Saved data entries

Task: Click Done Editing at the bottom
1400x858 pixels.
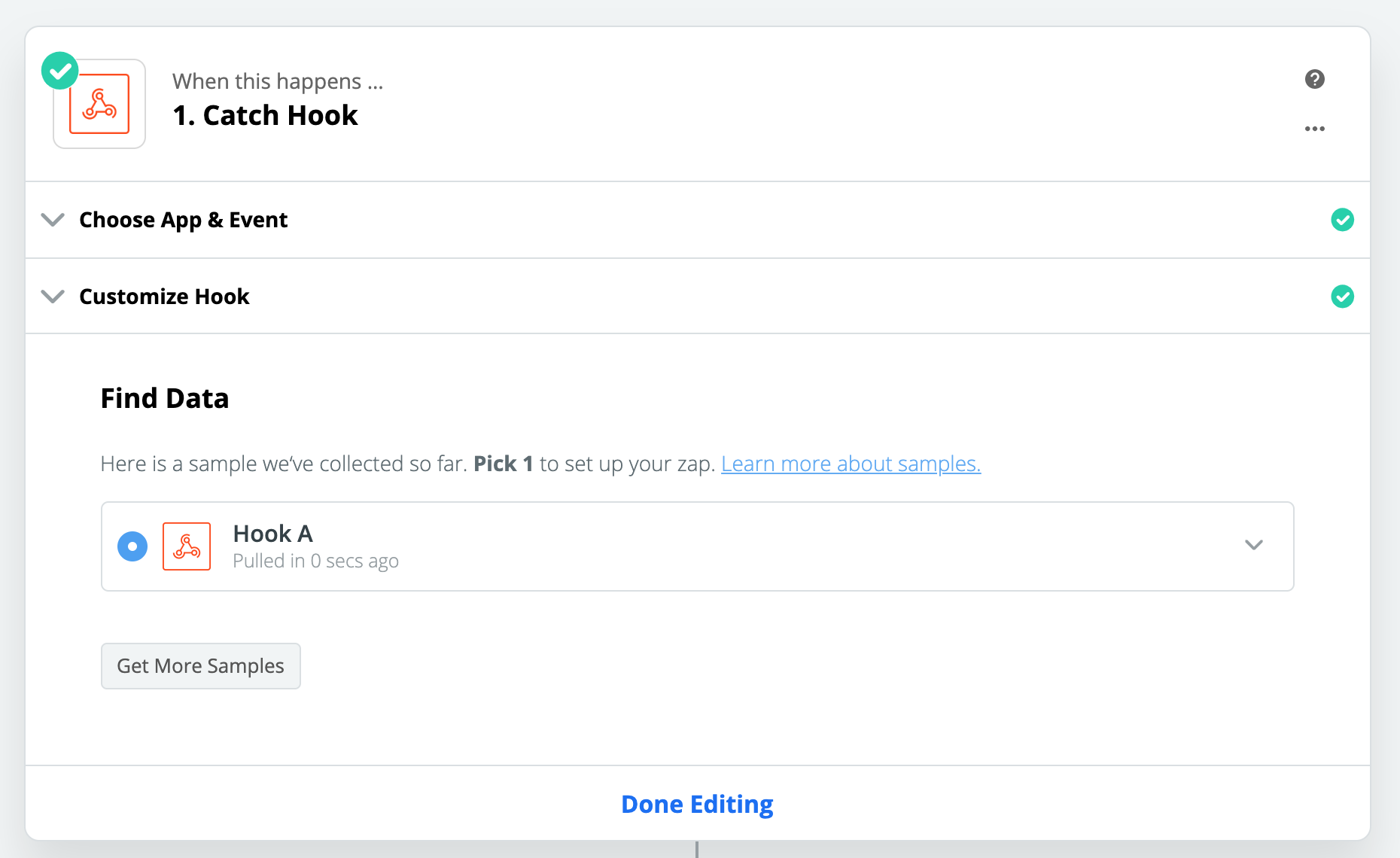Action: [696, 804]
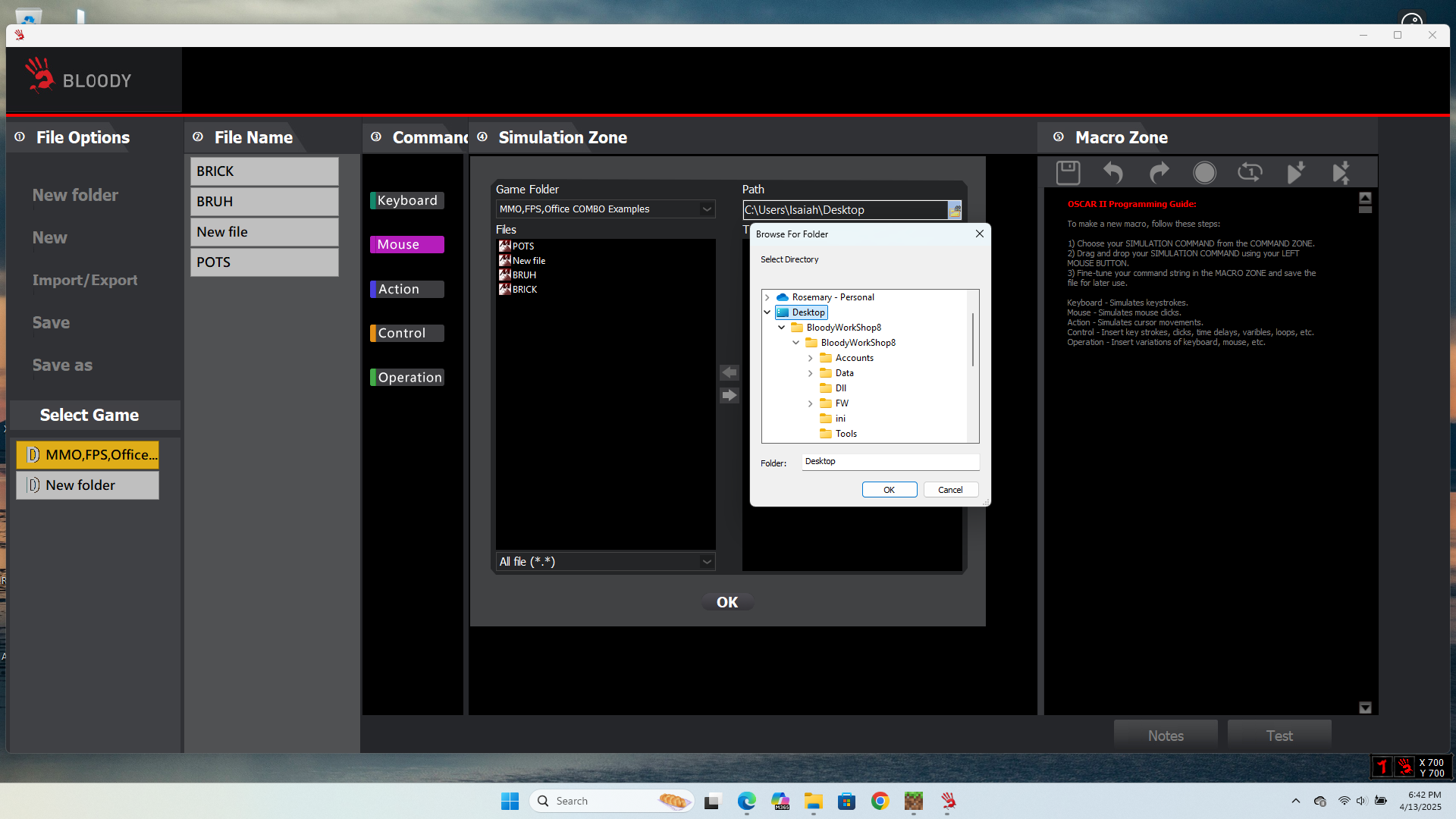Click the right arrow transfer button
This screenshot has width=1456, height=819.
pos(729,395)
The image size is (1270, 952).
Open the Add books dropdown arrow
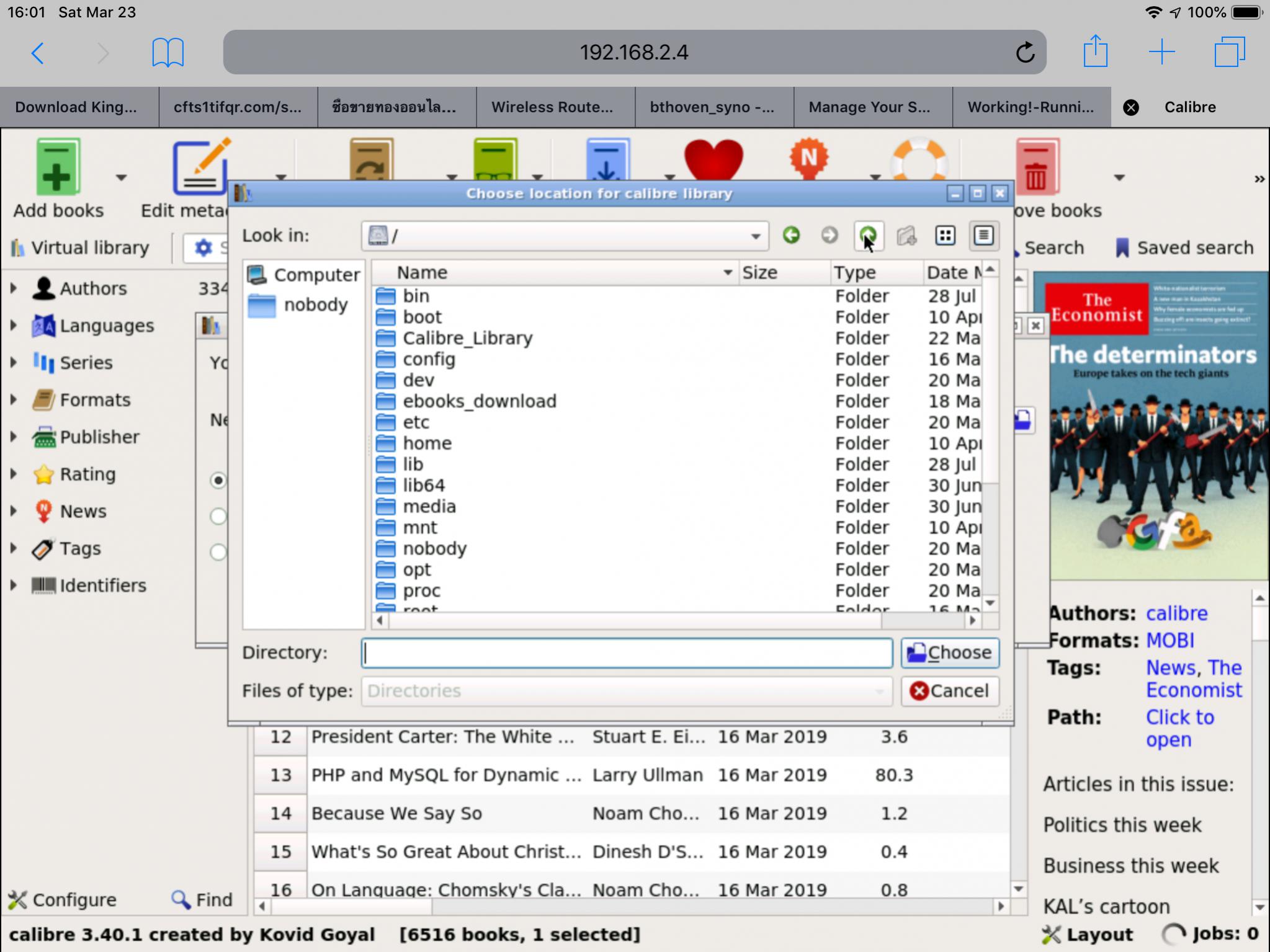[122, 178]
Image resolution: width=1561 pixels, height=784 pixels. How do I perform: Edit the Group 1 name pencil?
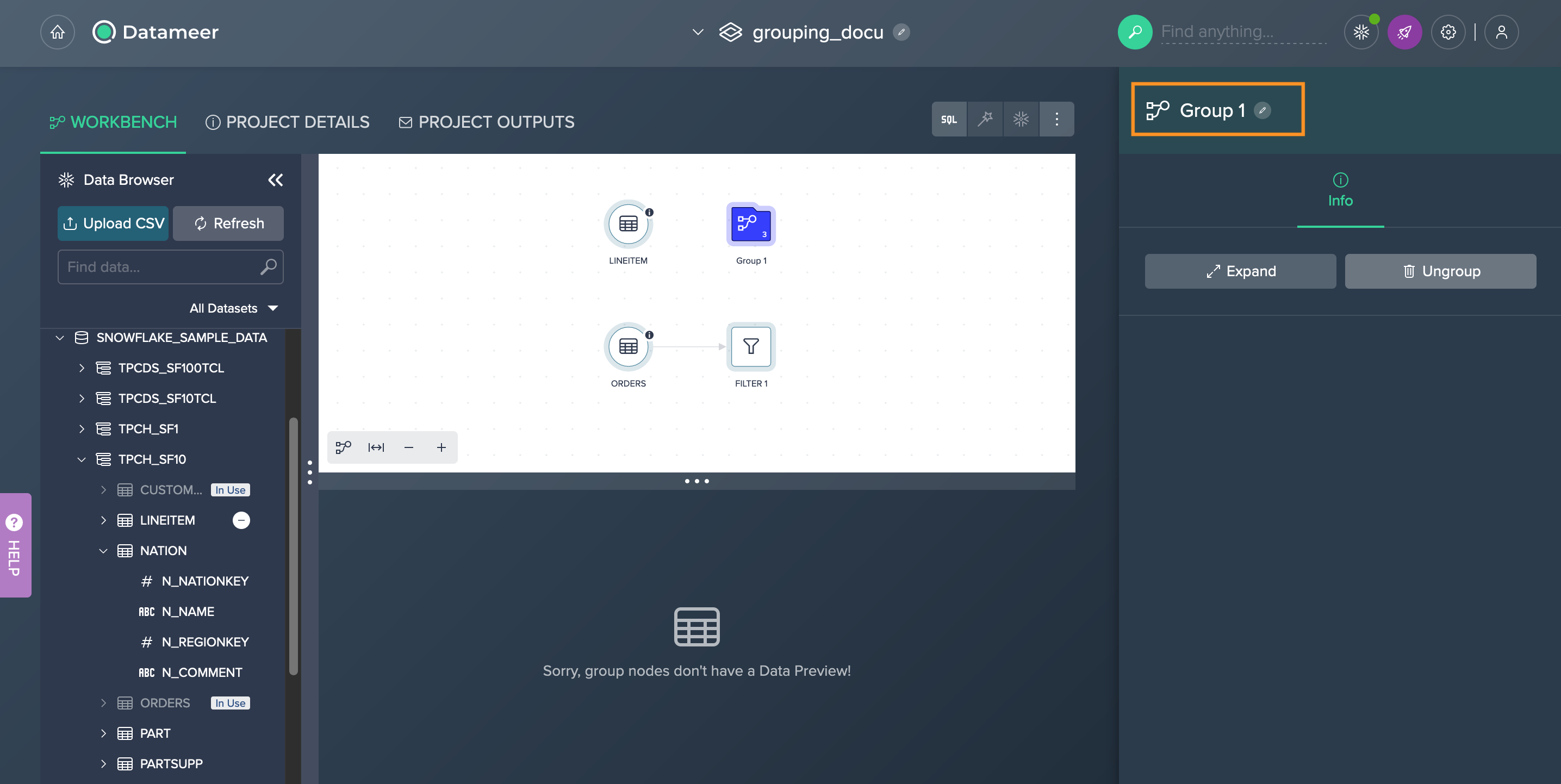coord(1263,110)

-- INSTRUCTIONS FOR THE TASK --
The records above are to be copied exactly, without their pictures.

-- ANSWER TO THIS EXERCISE --
Task: Click Done Editing at the bottom
1400x858 pixels.
Action: [696, 804]
Click the right arrow transfer button
This screenshot has width=1456, height=819.
pos(729,395)
The image size is (1270, 952).
Open the Add books dropdown arrow
[122, 178]
Image resolution: width=1561 pixels, height=784 pixels. How do I perform: Edit the Group 1 name pencil?
coord(1263,110)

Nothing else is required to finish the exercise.